*Directions*: Return each of the entries below precisely as it appears.

────────

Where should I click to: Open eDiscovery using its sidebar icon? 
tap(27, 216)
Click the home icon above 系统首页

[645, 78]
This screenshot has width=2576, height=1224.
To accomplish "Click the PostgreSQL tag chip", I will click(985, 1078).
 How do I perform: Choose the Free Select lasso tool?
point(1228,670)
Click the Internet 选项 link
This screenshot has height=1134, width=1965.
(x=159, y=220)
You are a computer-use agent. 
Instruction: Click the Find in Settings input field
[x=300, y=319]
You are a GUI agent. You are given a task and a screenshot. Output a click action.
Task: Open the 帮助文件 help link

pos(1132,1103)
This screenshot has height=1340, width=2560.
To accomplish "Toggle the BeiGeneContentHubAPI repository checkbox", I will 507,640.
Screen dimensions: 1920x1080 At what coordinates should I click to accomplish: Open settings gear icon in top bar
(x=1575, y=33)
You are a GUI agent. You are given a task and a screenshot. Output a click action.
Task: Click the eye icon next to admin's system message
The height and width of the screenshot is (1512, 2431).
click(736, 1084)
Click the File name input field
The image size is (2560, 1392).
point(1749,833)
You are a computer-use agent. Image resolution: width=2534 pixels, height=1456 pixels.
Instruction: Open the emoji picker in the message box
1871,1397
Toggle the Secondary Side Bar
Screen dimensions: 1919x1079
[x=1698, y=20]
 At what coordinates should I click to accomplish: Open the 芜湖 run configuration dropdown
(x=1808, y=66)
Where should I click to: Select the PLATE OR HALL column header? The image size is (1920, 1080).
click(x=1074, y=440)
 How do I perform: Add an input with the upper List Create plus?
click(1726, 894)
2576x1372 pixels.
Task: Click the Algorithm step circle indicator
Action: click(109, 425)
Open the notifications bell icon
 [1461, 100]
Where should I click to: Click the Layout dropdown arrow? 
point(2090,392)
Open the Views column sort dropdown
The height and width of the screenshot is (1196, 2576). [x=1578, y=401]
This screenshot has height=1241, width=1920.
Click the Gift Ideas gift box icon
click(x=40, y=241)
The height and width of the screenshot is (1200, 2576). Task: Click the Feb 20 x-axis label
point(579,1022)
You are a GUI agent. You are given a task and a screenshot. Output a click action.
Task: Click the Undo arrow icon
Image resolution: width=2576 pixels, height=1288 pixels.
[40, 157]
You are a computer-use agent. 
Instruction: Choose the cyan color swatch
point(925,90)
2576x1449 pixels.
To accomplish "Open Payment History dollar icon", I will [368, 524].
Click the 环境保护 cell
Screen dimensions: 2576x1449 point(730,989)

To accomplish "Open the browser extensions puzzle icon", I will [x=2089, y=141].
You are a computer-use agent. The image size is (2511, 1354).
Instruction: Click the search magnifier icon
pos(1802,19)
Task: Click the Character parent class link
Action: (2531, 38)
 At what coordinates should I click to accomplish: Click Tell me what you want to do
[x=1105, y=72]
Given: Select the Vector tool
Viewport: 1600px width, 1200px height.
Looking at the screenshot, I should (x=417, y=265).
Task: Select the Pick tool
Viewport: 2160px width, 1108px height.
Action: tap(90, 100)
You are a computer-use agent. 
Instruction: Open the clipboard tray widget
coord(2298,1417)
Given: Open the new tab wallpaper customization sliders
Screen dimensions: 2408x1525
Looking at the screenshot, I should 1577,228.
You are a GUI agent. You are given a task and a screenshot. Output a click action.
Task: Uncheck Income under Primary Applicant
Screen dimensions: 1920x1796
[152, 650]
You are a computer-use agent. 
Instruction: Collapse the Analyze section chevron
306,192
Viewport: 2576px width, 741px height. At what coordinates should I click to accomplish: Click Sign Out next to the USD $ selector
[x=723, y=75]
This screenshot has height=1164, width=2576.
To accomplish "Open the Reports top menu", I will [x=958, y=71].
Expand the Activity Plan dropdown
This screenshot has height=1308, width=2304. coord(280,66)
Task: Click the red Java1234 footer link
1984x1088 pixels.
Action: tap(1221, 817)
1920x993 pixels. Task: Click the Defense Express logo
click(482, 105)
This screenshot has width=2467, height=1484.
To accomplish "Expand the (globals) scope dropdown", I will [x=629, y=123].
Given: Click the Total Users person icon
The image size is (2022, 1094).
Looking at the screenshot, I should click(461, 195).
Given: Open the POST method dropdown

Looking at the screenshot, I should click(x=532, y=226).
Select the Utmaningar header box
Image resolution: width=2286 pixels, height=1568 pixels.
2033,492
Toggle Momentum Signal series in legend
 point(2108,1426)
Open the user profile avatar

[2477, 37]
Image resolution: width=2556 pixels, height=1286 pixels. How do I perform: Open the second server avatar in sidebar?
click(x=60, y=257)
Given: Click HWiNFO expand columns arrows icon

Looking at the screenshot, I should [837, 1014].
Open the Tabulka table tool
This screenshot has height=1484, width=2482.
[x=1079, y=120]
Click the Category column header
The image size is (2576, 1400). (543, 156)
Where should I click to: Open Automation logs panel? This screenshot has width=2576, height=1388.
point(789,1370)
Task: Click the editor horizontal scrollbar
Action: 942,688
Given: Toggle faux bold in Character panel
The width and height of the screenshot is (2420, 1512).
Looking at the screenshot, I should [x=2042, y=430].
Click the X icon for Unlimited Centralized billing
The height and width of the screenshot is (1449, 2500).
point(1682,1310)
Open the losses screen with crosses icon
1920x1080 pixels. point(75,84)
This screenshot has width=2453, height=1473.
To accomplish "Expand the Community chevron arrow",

────────

*Solution below*:
Where should I click to: Open eDiscovery using its sidebar icon? 
tap(27, 216)
Click the home icon above 系统首页

[645, 78]
This screenshot has width=2576, height=1224.
To accomplish "Click the PostgreSQL tag chip", I will click(985, 1078).
 How do I perform: Choose the Free Select lasso tool?
point(1228,670)
Click the Internet 选项 link
This screenshot has height=1134, width=1965.
(x=159, y=220)
You are a computer-use agent. 
Instruction: Click the Find in Settings input field
[x=300, y=319]
You are a GUI agent. You are given a task and a screenshot. Output a click action.
Task: Open the 帮助文件 help link

pos(1132,1103)
This screenshot has height=1340, width=2560.
To accomplish "Toggle the BeiGeneContentHubAPI repository checkbox", I will 507,640.
Screen dimensions: 1920x1080 At what coordinates should I click to accomplish: Open settings gear icon in top bar
(x=1575, y=33)
You are a GUI agent. You are given a task and a screenshot. Output a click action.
Task: Click the eye icon next to admin's system message
The height and width of the screenshot is (1512, 2431).
click(736, 1084)
Click the File name input field
The image size is (2560, 1392).
point(1749,833)
You are a computer-use agent. Image resolution: width=2534 pixels, height=1456 pixels.
Instruction: Open the emoji picker in the message box
1871,1397
Toggle the Secondary Side Bar
Screen dimensions: 1919x1079
[x=1698, y=20]
 At what coordinates should I click to accomplish: Open the 芜湖 run configuration dropdown
(x=1808, y=66)
Where should I click to: Select the PLATE OR HALL column header? The image size is (1920, 1080).
click(x=1074, y=440)
 How do I perform: Add an input with the upper List Create plus?
click(1726, 894)
2576x1372 pixels.
Task: Click the Algorithm step circle indicator
Action: click(109, 425)
Open the notifications bell icon
 [1461, 100]
Where should I click to: Click the Layout dropdown arrow? 
point(2090,392)
Open the Views column sort dropdown
The height and width of the screenshot is (1196, 2576). [x=1578, y=401]
This screenshot has height=1241, width=1920.
Click the Gift Ideas gift box icon
click(x=40, y=241)
The height and width of the screenshot is (1200, 2576). Task: Click the Feb 20 x-axis label
point(579,1022)
You are a GUI agent. You are given a task and a screenshot. Output a click action.
Task: Click the Undo arrow icon
Image resolution: width=2576 pixels, height=1288 pixels.
[40, 157]
You are a computer-use agent. 
Instruction: Choose the cyan color swatch
point(925,90)
2576x1449 pixels.
To accomplish "Open Payment History dollar icon", I will [368, 524].
Click the 环境保护 cell
Screen dimensions: 2576x1449 point(730,989)

To accomplish "Open the browser extensions puzzle icon", I will [x=2089, y=141].
You are a computer-use agent. The image size is (2511, 1354).
Instruction: Click the search magnifier icon
pos(1802,19)
Task: Click the Character parent class link
Action: (2531, 38)
 At what coordinates should I click to accomplish: Click Tell me what you want to do
[x=1105, y=72]
Given: Select the Vector tool
Viewport: 1600px width, 1200px height.
Looking at the screenshot, I should (x=417, y=265).
Task: Select the Pick tool
Viewport: 2160px width, 1108px height.
Action: tap(90, 100)
You are a computer-use agent. 
Instruction: Open the clipboard tray widget
coord(2298,1417)
Given: Open the new tab wallpaper customization sliders
Screen dimensions: 2408x1525
Looking at the screenshot, I should 1577,228.
You are a GUI agent. You are given a task and a screenshot. Output a click action.
Task: Uncheck Income under Primary Applicant
Screen dimensions: 1920x1796
[152, 650]
You are a computer-use agent. 
Instruction: Collapse the Analyze section chevron
306,192
Viewport: 2576px width, 741px height. At what coordinates should I click to accomplish: Click Sign Out next to the USD $ selector
[x=723, y=75]
This screenshot has height=1164, width=2576.
To accomplish "Open the Reports top menu", I will [x=958, y=71].
Expand the Activity Plan dropdown
This screenshot has height=1308, width=2304. coord(280,66)
Task: Click the red Java1234 footer link
1984x1088 pixels.
Action: tap(1221, 817)
1920x993 pixels. Task: Click the Defense Express logo
click(482, 105)
This screenshot has width=2467, height=1484.
To accomplish "Expand the (globals) scope dropdown", I will [x=629, y=123].
Given: Click the Total Users person icon
The image size is (2022, 1094).
Looking at the screenshot, I should click(461, 195).
Given: Open the POST method dropdown

Looking at the screenshot, I should click(x=532, y=226).
Select the Utmaningar header box
Image resolution: width=2286 pixels, height=1568 pixels.
2033,492
Toggle Momentum Signal series in legend
 point(2108,1426)
Open the user profile avatar

[2477, 37]
Image resolution: width=2556 pixels, height=1286 pixels. How do I perform: Open the second server avatar in sidebar?
click(x=60, y=257)
Given: Click HWiNFO expand columns arrows icon

Looking at the screenshot, I should [837, 1014].
Open the Tabulka table tool
This screenshot has height=1484, width=2482.
[x=1079, y=120]
Click the Category column header
The image size is (2576, 1400). (543, 156)
Where should I click to: Open Automation logs panel? This screenshot has width=2576, height=1388.
point(789,1370)
Task: Click the editor horizontal scrollbar
Action: 942,688
Given: Toggle faux bold in Character panel
The width and height of the screenshot is (2420, 1512).
Looking at the screenshot, I should [x=2042, y=430].
Click the X icon for Unlimited Centralized billing
The height and width of the screenshot is (1449, 2500).
point(1682,1310)
Open the losses screen with crosses icon
1920x1080 pixels. point(75,84)
This screenshot has width=2453, height=1473.
To accomplish "Expand the Community chevron arrow",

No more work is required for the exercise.